(Stored items)
-*-
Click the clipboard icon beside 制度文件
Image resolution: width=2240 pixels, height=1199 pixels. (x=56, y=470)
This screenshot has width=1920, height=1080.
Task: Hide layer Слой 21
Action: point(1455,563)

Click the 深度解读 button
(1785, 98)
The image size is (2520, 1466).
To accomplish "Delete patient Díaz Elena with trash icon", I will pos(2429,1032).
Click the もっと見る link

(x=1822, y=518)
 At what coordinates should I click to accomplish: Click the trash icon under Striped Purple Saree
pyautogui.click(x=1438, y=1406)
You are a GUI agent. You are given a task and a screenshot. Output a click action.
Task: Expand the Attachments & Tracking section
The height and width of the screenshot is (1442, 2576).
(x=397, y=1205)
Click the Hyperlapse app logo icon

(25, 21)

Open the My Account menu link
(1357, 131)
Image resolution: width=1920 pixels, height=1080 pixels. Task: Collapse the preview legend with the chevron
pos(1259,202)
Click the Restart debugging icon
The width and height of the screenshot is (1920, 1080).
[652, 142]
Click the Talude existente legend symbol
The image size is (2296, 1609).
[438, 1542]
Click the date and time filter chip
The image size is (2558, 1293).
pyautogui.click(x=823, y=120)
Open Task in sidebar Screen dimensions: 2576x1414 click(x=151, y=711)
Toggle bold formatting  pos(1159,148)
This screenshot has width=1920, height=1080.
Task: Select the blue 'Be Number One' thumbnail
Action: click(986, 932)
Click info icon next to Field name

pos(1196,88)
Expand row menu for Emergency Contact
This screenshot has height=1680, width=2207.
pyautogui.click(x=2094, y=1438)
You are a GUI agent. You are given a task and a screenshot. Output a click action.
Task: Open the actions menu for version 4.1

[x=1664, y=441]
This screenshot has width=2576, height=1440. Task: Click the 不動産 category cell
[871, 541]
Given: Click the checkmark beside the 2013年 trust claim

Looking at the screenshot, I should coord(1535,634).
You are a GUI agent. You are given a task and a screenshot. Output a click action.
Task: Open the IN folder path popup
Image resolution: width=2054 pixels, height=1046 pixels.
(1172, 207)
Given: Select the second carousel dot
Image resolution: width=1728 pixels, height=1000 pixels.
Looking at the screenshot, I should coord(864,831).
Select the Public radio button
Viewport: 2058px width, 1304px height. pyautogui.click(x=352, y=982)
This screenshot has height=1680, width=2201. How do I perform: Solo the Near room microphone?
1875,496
-*-
Would you please write out all the entries exactly?

Click the clipboard icon beside 制度文件
Image resolution: width=2240 pixels, height=1199 pixels. (x=56, y=470)
This screenshot has width=1920, height=1080.
Task: Hide layer Слой 21
Action: point(1455,563)

Click the 深度解读 button
(1785, 98)
The image size is (2520, 1466).
To accomplish "Delete patient Díaz Elena with trash icon", I will pos(2429,1032).
Click the もっと見る link

(x=1822, y=518)
 At what coordinates should I click to accomplish: Click the trash icon under Striped Purple Saree
pyautogui.click(x=1438, y=1406)
You are a GUI agent. You are given a task and a screenshot. Output a click action.
Task: Expand the Attachments & Tracking section
The height and width of the screenshot is (1442, 2576).
(x=397, y=1205)
Click the Hyperlapse app logo icon

(25, 21)

Open the My Account menu link
(1357, 131)
Image resolution: width=1920 pixels, height=1080 pixels. Task: Collapse the preview legend with the chevron
pos(1259,202)
Click the Restart debugging icon
The width and height of the screenshot is (1920, 1080).
[652, 142]
Click the Talude existente legend symbol
The image size is (2296, 1609).
[438, 1542]
Click the date and time filter chip
The image size is (2558, 1293).
pyautogui.click(x=823, y=120)
Open Task in sidebar Screen dimensions: 2576x1414 click(x=151, y=711)
Toggle bold formatting  pos(1159,148)
This screenshot has width=1920, height=1080.
Task: Select the blue 'Be Number One' thumbnail
Action: click(986, 932)
Click info icon next to Field name

pos(1196,88)
Expand row menu for Emergency Contact
This screenshot has height=1680, width=2207.
pyautogui.click(x=2094, y=1438)
You are a GUI agent. You are given a task and a screenshot. Output a click action.
Task: Open the actions menu for version 4.1

[x=1664, y=441]
This screenshot has width=2576, height=1440. Task: Click the 不動産 category cell
[871, 541]
Given: Click the checkmark beside the 2013年 trust claim

Looking at the screenshot, I should coord(1535,634).
You are a GUI agent. You are given a task and a screenshot. Output a click action.
Task: Open the IN folder path popup
Image resolution: width=2054 pixels, height=1046 pixels.
(1172, 207)
Given: Select the second carousel dot
Image resolution: width=1728 pixels, height=1000 pixels.
Looking at the screenshot, I should coord(864,831).
Select the Public radio button
Viewport: 2058px width, 1304px height. pyautogui.click(x=352, y=982)
This screenshot has height=1680, width=2201. How do I perform: Solo the Near room microphone?
1875,496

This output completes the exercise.